*GIVEN PROBLEM:* Rewrite the lines below as a numbered list, skipping any blank lines and leaving out the pictures.

*RECORDS FOR THIS EXERCISE:*
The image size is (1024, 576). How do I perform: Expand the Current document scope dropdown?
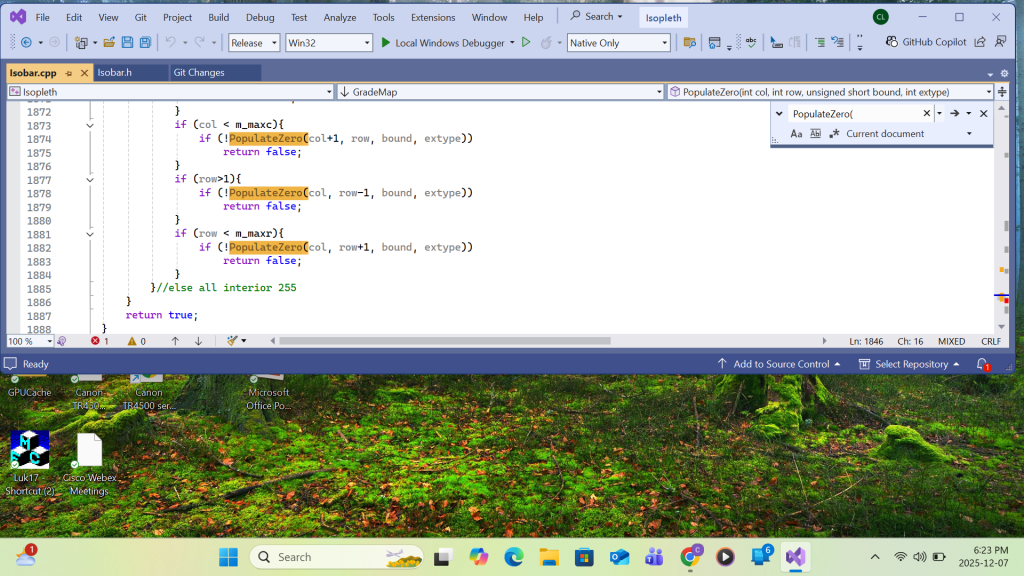click(x=968, y=134)
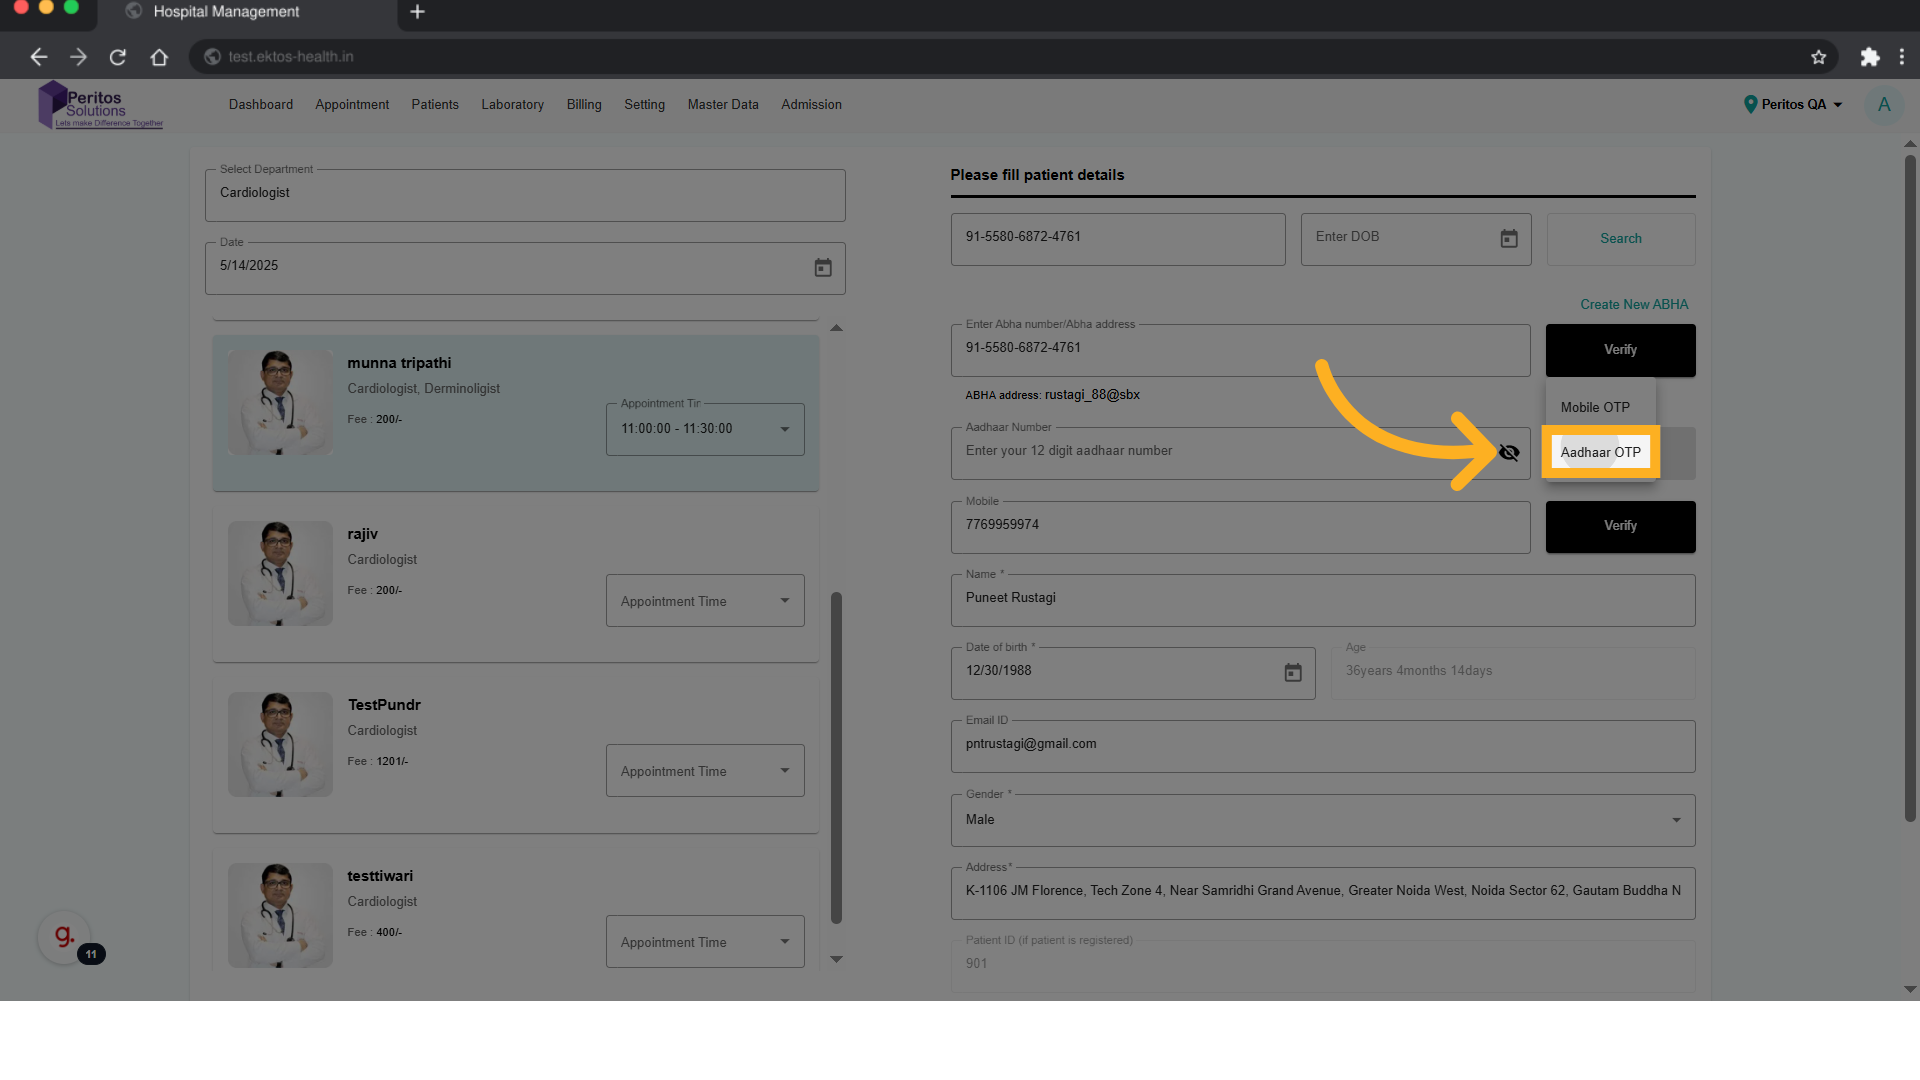Open calendar icon in Enter DOB field
Viewport: 1920px width, 1080px height.
click(1509, 239)
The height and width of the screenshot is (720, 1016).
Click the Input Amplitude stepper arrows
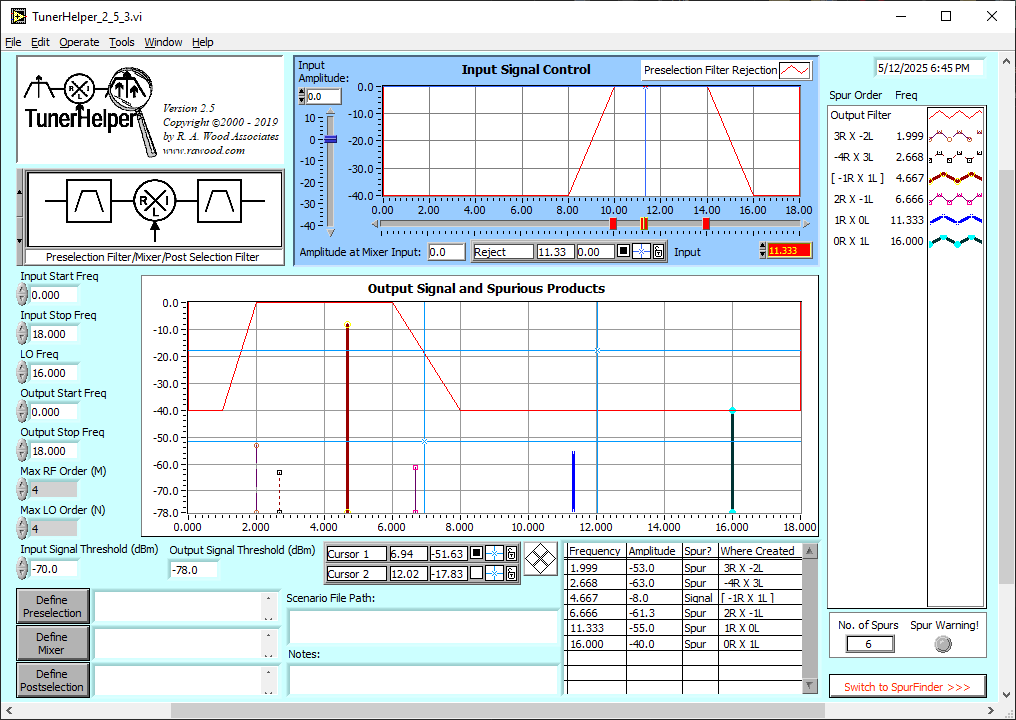(x=302, y=97)
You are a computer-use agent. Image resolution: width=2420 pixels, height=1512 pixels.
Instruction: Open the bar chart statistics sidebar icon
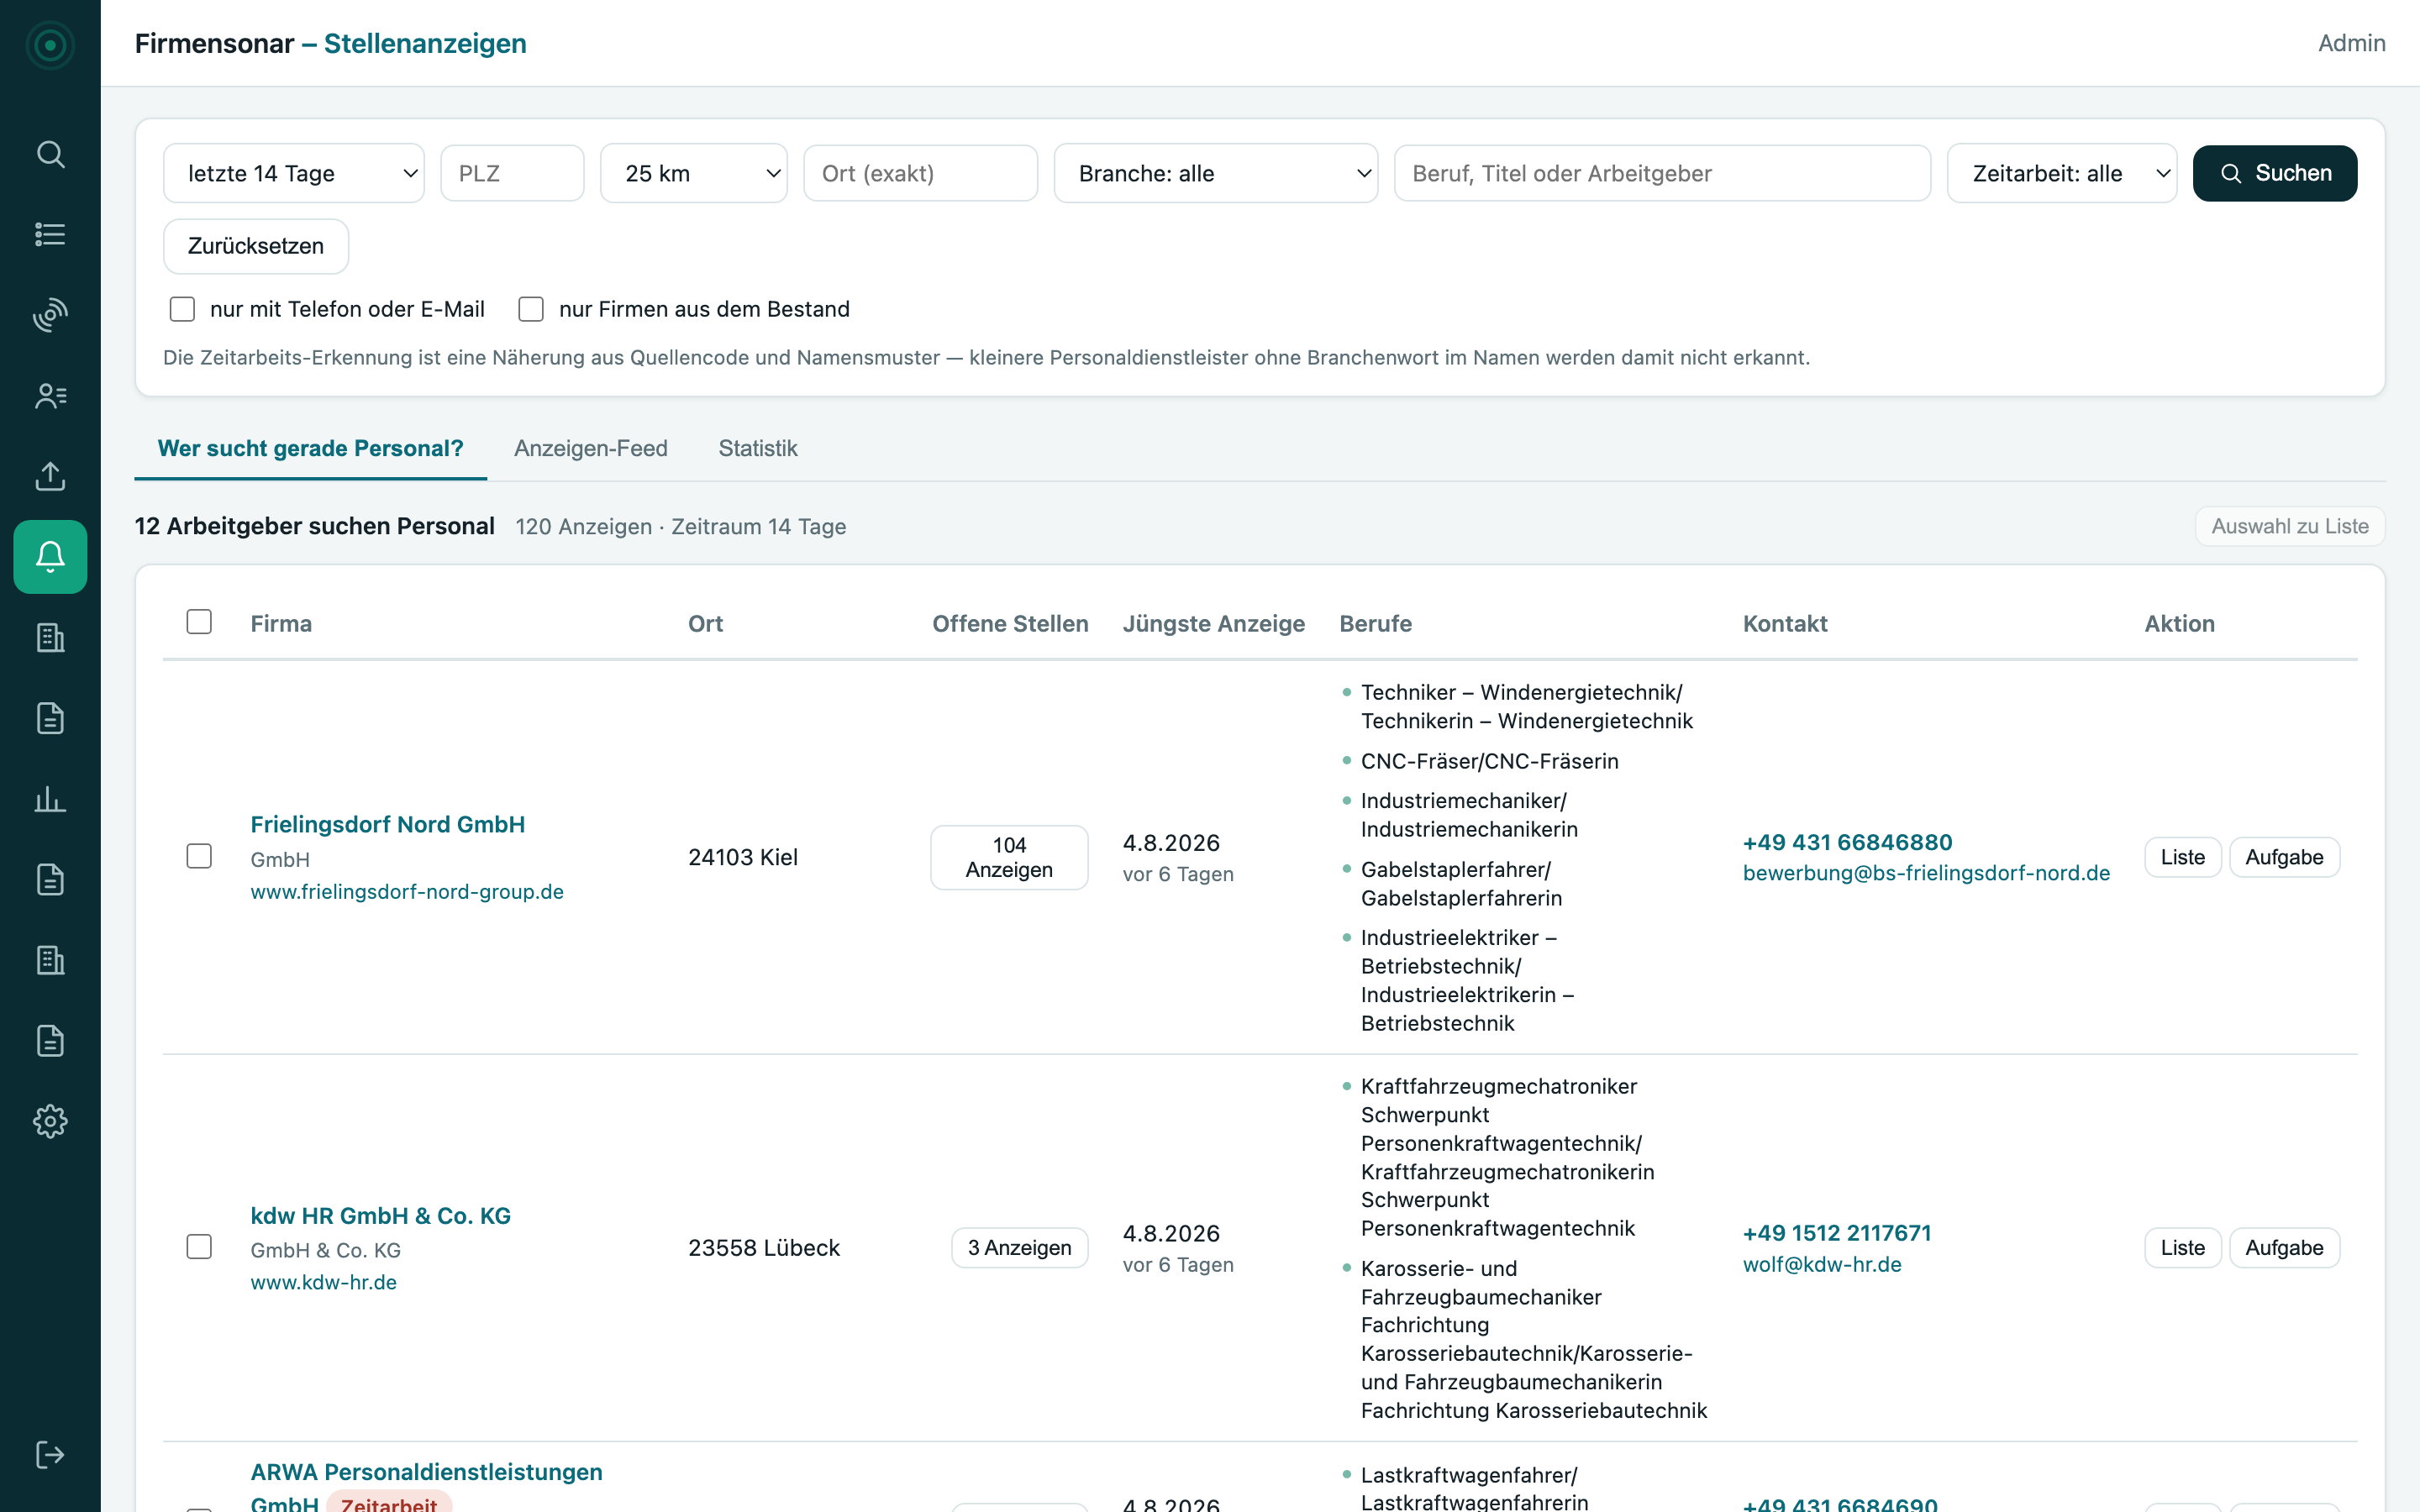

*EXERCISE RESULT:*
1. The image size is (1024, 576). How do I perform: Expand the Current document scope dropdown?
2. click(x=968, y=134)
3. Open calendar icon in Enter DOB field
4. Viewport: 1920px width, 1080px height.
5. click(1509, 239)
6. The height and width of the screenshot is (720, 1016).
7. Click the Input Amplitude stepper arrows
8. (x=302, y=97)
9. You are a computer-use agent. Image resolution: width=2420 pixels, height=1512 pixels.
10. Instruction: Open the bar chart statistics sidebar icon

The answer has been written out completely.